The ruling party deems it “impossible” to hold another round of talks with the opposition over the constitutional reform process, the Georgian Dream parliamentary majority said in its statement on August 25.
According to the statement, instead of proposing specific issues that could have been discussed during the talks, the opposition parties tabled “four ultimatums” to the authorities. “The opposition’s approach is counterproductive and leads us to think that the goal of the opposition parties is to avoid constructive dialogue and consensus,” reads the statement.

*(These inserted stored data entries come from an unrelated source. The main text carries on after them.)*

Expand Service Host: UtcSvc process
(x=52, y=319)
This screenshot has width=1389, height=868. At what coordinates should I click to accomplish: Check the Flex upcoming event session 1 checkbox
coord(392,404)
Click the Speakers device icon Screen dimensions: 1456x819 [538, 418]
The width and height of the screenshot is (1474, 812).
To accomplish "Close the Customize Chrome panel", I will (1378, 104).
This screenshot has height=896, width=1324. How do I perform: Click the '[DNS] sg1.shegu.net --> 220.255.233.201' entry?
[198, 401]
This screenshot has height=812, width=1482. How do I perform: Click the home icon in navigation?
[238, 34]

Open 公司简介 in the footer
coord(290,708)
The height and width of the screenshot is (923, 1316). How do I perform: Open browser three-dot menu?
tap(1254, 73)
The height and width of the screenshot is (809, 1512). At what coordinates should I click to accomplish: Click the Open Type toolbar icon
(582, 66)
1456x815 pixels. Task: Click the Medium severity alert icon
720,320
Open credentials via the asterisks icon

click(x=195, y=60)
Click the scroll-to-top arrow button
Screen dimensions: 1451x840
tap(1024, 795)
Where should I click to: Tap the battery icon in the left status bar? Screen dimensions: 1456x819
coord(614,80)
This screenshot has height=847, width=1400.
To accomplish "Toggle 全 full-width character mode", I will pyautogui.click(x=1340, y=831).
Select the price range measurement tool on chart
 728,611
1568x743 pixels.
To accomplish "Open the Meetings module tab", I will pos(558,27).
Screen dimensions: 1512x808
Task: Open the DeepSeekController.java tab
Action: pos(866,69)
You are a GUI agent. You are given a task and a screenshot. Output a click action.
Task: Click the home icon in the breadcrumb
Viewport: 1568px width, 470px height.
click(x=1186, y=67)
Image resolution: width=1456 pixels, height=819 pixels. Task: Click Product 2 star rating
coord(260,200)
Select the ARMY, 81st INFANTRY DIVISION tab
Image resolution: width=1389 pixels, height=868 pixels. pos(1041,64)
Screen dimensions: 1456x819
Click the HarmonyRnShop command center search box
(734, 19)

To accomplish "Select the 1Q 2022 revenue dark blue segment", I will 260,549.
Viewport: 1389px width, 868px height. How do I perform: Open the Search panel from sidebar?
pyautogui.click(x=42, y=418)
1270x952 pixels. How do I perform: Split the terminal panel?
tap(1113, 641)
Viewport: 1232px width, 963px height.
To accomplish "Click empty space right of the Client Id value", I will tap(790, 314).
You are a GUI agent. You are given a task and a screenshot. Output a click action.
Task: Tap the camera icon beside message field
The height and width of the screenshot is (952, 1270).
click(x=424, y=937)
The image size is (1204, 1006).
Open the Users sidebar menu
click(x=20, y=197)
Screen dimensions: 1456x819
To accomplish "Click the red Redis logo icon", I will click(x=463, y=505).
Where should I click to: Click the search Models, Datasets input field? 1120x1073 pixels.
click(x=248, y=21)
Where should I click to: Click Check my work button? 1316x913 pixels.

“In the circumstances when opposition parties proposed ultimatums as a precondition only for initiating the dialogue and failed to submit the list of the issues, the introduction of which in the Constitution would ensure their support to the document, it is impossible to hold a discussion within the parliamentary majority, and therefore, to launch another round of dialogue with the opposition,” the parliamentary majority also said.
Representatives of opposition parties responded to the statement with heavy criticism.
“The government is clearly the loser in this fight because everyone saw that they were the ones to reject the dialogue, not the opposition,” noted Nika Rurua of the United National Movement. “The government will end up having a one-party piece of paper, a document similar to a party statute with a single objective - to prolong its presence in power and legitimize the oligarchy in the country,” Rurua added.
According to Levan Tarkhnishvili of the European Georgia, the Georgian Dream did not expect that the opposition parties would remain united on the issue of constitutional amendments. In his words, the statement of the parliamentary majority is a “feeble attempt” to accuse the opposition of disrupting the dialogue.
Representatives of both parliamentary and non-parliamentary opposition parties held talks with the ruling Georgian Dream party on August 18 “to discuss all important issues of the constitutional reform.” The ruling party asked the opposition parties then to submit in written form the issues, the introduction of which in the Constitution would ensure their support to the document.
In response to the proposal, the opposition parties called on the government to return to discussing those draft constitutional amendments, which envisaged transition to the proportional electoral system in 2020. The parties also suggested to to hold a plebiscite for making a final decision on the rule of presidential elections, which is to be held indirectly beginning from 2023.
The Parliament of Georgia adopted the constitutional amendments with its second reading on June 23. The third and the final hearing will be held in autumn 2017.